For what ever reason MNKD options, more than any other stock I own, attracts the loons who place after-hours options trades (both put and call) with absolutely out of touch prices (especially on the ask/call side). My guess is they are hoping to catch someone putting in a market order - please don't do that on this stock you will get burned. In any given day they will place the exact same ask price across multiple strikes on several expiration dates. I just don't get it. I can only postulate that every once in a while it works for them or surely they would stop doing it. The other reason you see crazy AH prices is due to the rules governing brokers. For a broker to make a market during normal trading hours they also have to agree to maintain a bid/ask in the AH session, but if the volume is light then the broker does not want to assign staff to babysit the trading desk. As the regular session closes they move the bid and ask far beyond any reasonable range and that way they are guaranteed that nobody will execute an order against their quote. The next day the broker simply resets the price a few minutes before the market opens and business as usual resumes.
|
|
|
Brazil
Oct 16, 2019 15:44:26 GMT -5
Post by matt on Oct 16, 2019 15:44:26 GMT -5
Going back to the Brazil shipment - I'm not sure that Afrezza will need to be listed on a price book since the total shipment is going into their hospital system. If anyone needs to lists prices it will probably come from the hospitals. But, that's mytakeonit I don't think anybody has said that the Afrezza is going into the hospital system. Public healthcare is a shared expense between the national government and the various state governments, and hospitals are not in the business of dispensing drugs except for inpatients (that is the role of the Farmacia Popular). Even if it were the government purchasing the entire shipment, the price is still regulated by CMED and the government buys at roughly a 20% discount to the permitted PF price. Regardless of the buyer, Brazilian law requires CMED to set the PF and in most states even the hospitals are subject to ICMP and PIS taxes on the sale so Biomm must know the PF in order to properly charge for ICMP and PIS. The PF is the important price as all the others can be computed from that, and the importer cannot charge more than the PF (plus taxes) at the wholesale level.
|
|
|
Post by matt on Oct 15, 2019 9:28:35 GMT -5
There are at least ten PDE5 inhibitors either on the market or in late stages of development, RT234 was one of the approved molecules and Adcirca is another. It is entirely possible that UTHR decided that vardenafil did not do the job well enough and opted to switch to tadalafil. PDE5 inhibitors have been around since the early 1990's but bioavailability from the oral forms has been a problem, something the new generation of drugs is designed to address.

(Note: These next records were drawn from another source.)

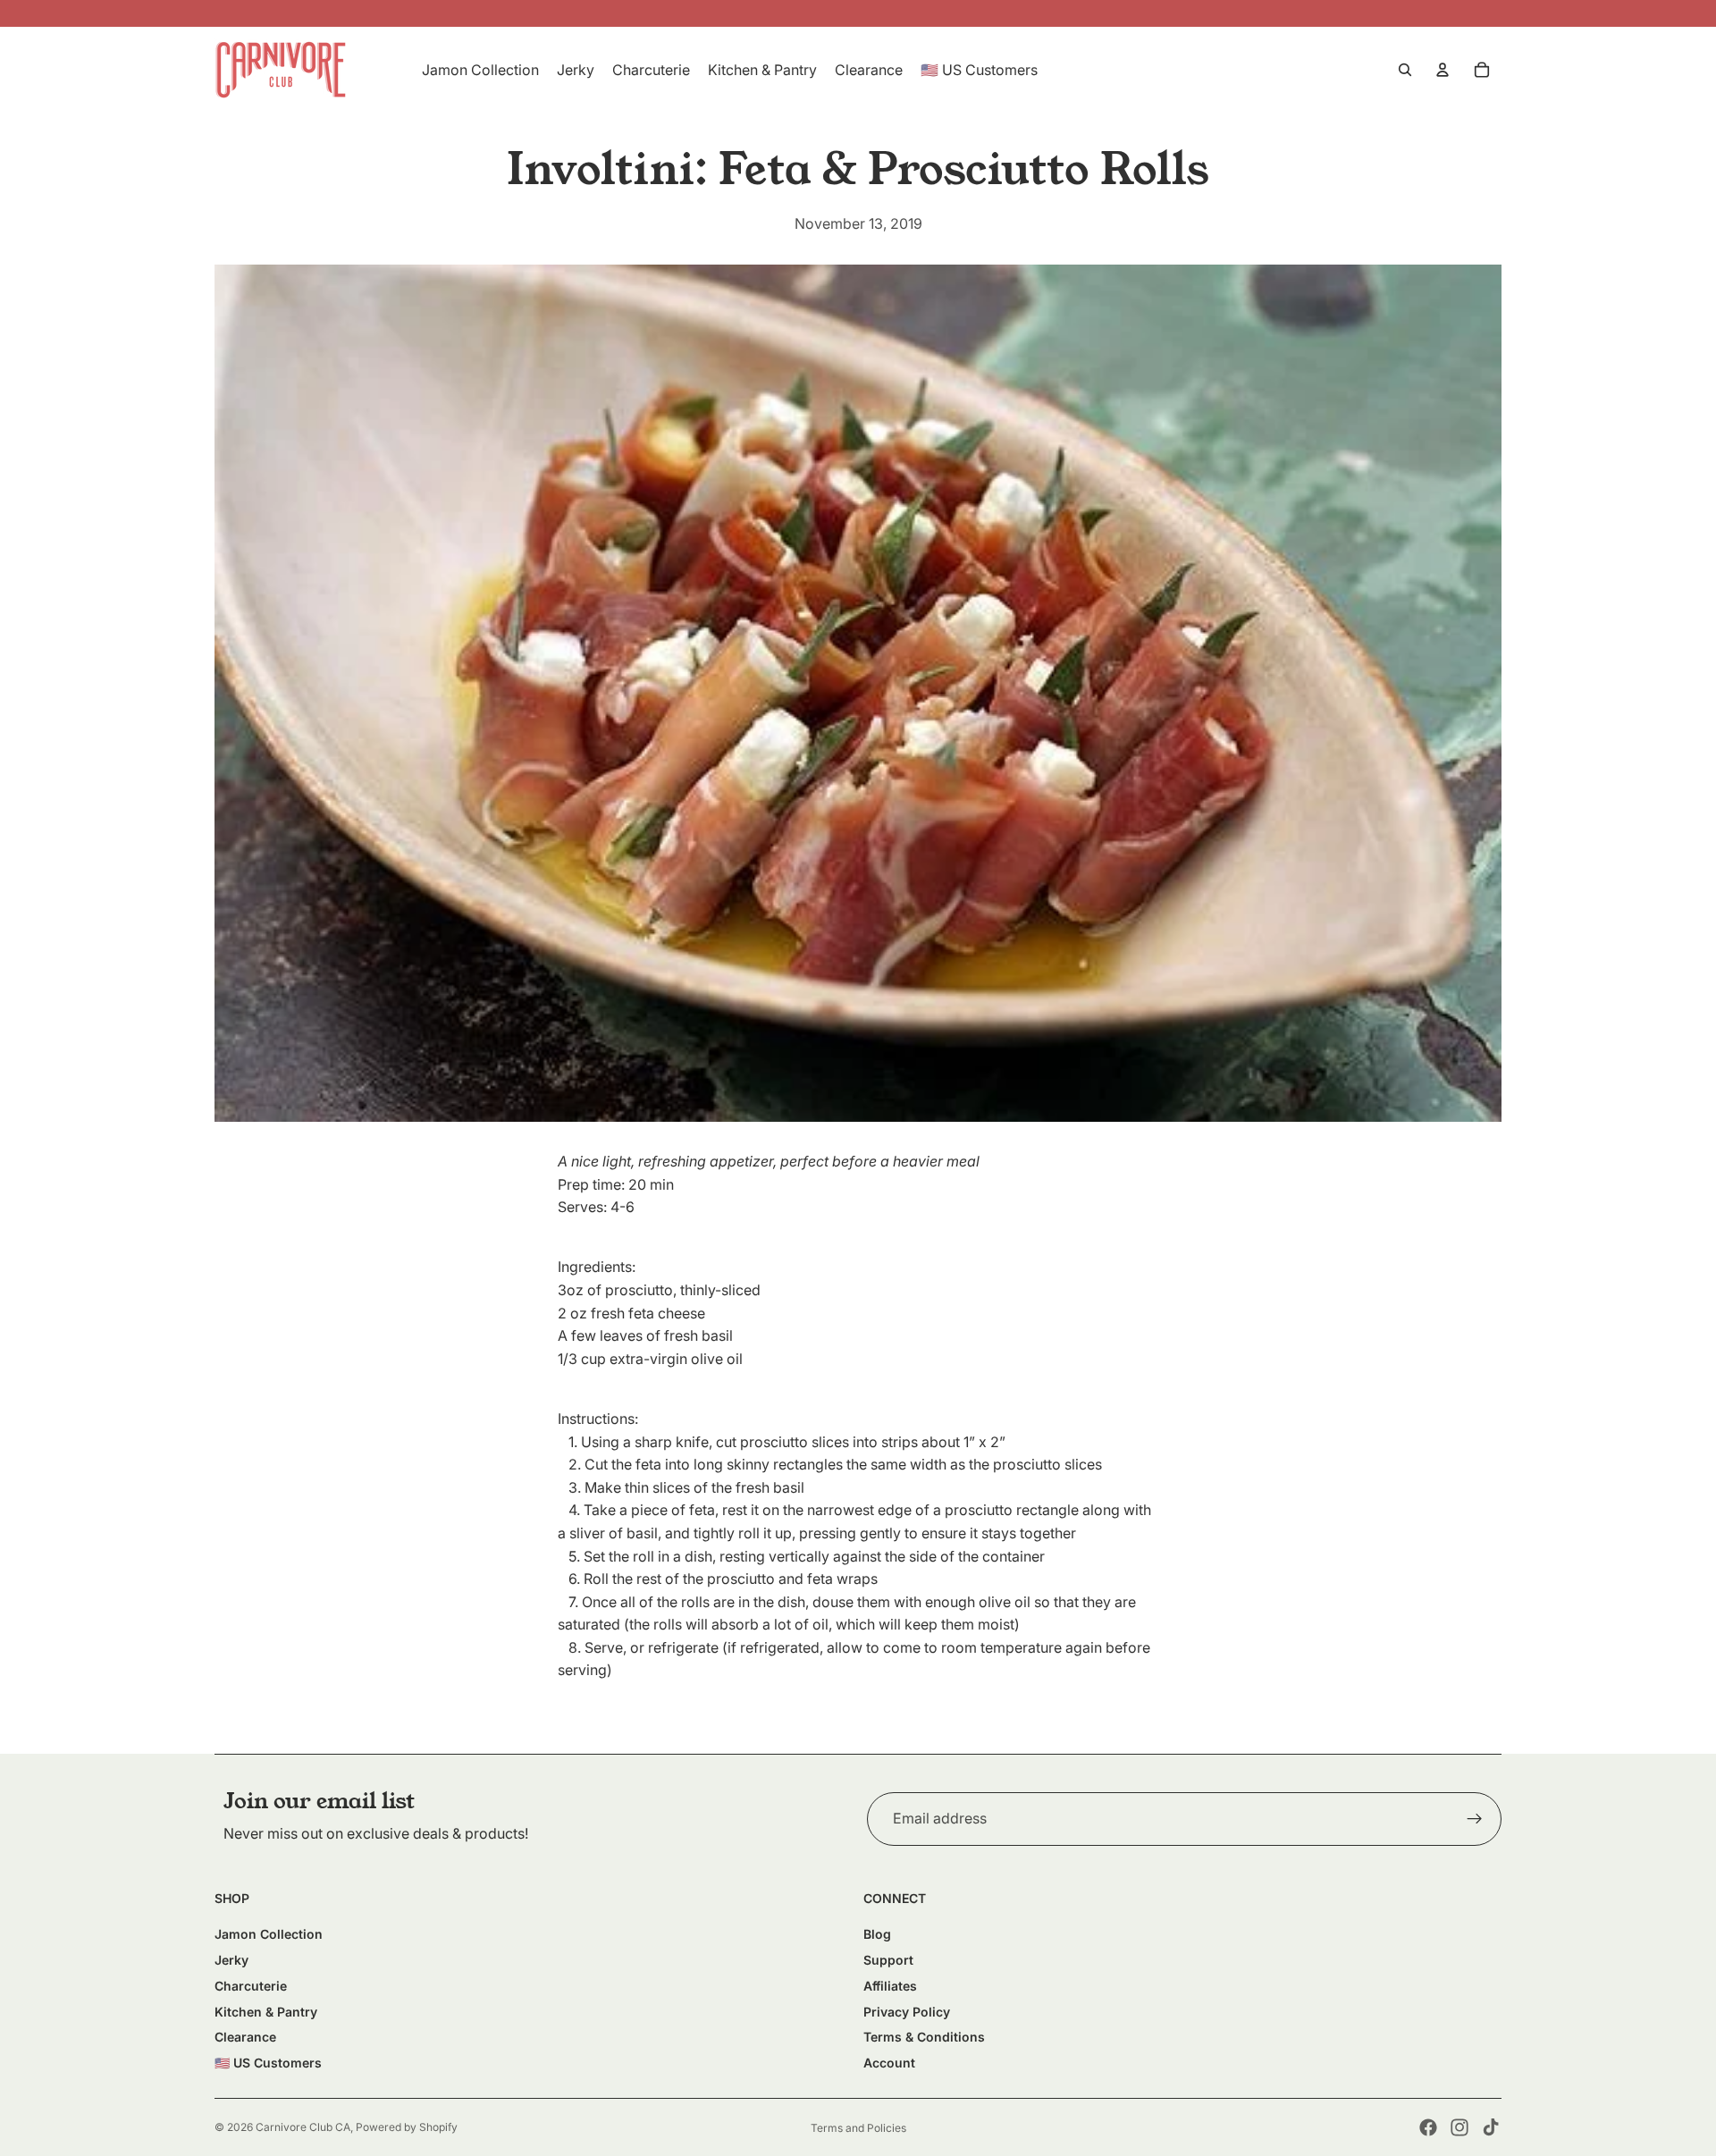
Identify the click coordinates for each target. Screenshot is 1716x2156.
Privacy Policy (906, 2011)
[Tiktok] (1491, 2127)
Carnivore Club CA (303, 2127)
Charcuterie (250, 1985)
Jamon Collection (268, 1933)
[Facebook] (1428, 2127)
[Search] (1405, 69)
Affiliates (890, 1985)
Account (889, 2062)
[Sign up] (1474, 1819)
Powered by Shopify (407, 2127)
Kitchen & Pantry (265, 2011)
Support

UTHR could be testing any of the late stage candidates for TS delivery.
|
|
|
Post by matt on Oct 11, 2019 9:35:43 GMT -5
Yesterday a small amount of my shares (5%) went out on loan. Fidelity told me there is not much demand. Interest paid is at 2.0%. Rate paid at Fidelity dropped to 1.875% on Wednesday and 95% of my shares are NOT loaned out. I’m surprised since the last short interest report showed an increase of 1M shares. It more efficient for large shorts to borrow from brokers that hold a lot of shares in street name; it is better from the brokerage's standpoint to lend 100,000 shares at once from the street name pool than it is to lend 1,000 shares from each of 100 individual accounts because there is less paperwork to do (even if computers do most of the heavy lifting). Similarly, a lot of the discount brokers that offer "free trading" can do so because they have permission to loan out shares in exchange for "free" services they provide.